Task goal | State the number of lines in these records that include the word "agent", and add nothing to it.
· · · · ·
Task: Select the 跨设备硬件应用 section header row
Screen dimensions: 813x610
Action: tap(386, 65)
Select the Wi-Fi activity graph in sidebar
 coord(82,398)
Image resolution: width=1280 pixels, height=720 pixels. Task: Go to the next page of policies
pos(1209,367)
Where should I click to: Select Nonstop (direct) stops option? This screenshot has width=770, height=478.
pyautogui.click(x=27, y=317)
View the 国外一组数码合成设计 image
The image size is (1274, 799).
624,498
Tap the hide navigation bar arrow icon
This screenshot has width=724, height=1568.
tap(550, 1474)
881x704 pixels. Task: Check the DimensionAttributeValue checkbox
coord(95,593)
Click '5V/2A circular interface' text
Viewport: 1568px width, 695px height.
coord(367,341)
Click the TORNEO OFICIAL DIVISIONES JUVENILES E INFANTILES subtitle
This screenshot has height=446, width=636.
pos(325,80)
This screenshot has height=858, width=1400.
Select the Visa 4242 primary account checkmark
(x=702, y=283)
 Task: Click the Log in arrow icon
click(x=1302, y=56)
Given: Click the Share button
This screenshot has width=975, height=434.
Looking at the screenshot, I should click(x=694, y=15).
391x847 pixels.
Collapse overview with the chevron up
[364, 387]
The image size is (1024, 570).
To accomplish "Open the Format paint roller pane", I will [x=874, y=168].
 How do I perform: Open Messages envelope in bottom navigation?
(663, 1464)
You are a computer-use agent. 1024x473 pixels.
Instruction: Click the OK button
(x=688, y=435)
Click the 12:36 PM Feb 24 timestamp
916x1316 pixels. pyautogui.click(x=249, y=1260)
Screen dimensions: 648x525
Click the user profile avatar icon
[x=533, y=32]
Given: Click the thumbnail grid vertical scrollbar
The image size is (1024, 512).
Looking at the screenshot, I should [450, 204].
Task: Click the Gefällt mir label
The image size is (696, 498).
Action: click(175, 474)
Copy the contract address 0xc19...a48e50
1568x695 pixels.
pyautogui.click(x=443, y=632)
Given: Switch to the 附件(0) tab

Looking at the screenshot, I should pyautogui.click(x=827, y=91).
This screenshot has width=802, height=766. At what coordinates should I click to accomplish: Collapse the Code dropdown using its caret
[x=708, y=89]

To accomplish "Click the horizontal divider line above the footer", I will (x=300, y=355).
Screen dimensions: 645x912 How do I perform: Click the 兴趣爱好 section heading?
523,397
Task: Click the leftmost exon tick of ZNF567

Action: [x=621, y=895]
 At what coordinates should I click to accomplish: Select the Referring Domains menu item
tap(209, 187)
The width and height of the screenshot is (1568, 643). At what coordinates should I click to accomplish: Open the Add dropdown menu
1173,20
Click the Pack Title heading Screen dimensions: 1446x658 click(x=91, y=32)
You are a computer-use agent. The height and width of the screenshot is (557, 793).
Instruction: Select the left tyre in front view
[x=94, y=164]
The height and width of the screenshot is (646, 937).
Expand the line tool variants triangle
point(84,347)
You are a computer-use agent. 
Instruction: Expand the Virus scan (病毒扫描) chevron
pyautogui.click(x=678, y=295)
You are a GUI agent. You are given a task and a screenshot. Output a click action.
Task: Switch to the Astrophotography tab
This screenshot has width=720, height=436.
· · · · ·
Completed task | 4